We managed to overcome the numerous constraints that threatened to jeopardize the project, particularly during the heightened Covid period. For example, in Milan, one of the first regions to be seriously affected by Covid in Italy, we played with masks and gloves in the public space. We couldn't touch each other, we couldn't have coffee together, we couldn’t eat together. We also had difficulties in Istanbul, given the sensitive political context, we were worried about putting the researchers, students and the theatre troupe who participated in danger. So we took a lot of care to ensure that we were doing things in as safe a manner as possible. It was also pretty complicated to manage the last production we did in Rennes as well. There were Covid constraints, numerous institutional partners to take into account and technical changes that had to be made at the last minute. So there were clearly moments we were worried that we didn’t know how it would all come together. 

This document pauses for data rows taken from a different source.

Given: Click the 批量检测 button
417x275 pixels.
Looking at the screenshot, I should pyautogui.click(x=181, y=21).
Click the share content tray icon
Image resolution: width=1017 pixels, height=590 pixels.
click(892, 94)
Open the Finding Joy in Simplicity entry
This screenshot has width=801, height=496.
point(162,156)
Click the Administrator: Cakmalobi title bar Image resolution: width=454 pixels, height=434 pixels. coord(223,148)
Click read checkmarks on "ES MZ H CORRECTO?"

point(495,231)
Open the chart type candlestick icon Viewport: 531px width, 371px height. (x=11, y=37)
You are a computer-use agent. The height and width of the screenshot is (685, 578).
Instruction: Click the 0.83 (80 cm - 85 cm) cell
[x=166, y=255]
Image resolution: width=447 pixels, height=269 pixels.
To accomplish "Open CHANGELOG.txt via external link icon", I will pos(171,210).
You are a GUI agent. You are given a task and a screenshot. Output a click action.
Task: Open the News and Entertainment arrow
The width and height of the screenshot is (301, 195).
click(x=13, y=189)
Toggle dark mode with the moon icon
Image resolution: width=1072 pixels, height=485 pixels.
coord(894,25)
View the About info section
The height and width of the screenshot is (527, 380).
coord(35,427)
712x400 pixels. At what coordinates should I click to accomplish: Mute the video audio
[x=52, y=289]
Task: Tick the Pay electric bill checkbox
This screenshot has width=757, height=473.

So, Fusée de Détresse was for me one of the most difficult projects of my life, but it's certainly the one I'm most proud of, which might sound surprising. Even though the Encyclopedia was a project that was 100 times more difficult, the conditions we were dealing with while creating with Fusée de Détresse were really extremely difficult. But it's all the more worth it because we managed to accomplish it. It was really quite amazing that we did everything that was planned. I think it's one of the few European projects that are finished exactly as planned. We managed to stay on course in a somewhat miraculous way, but it was a balancing act. And, even in those difficult moments, we managed to keep the feeling that we were painting the same picture together.

GL: Scientifically, with our words, and artistically, with our talents, we shared in these acts of creation. Even if it can be complicated in practice to put together, we still managed to find a way to advance because we all have the same goal in mind. This was evident even from the beginning, even though we didn't all have the same terms, the same way of using them, etc., but then, at a certain point, we knew that what was important was that we had the same idea.  It’s a really great example of what participatory research and artistic projects can be and it’s thrilling that it’s finally visible.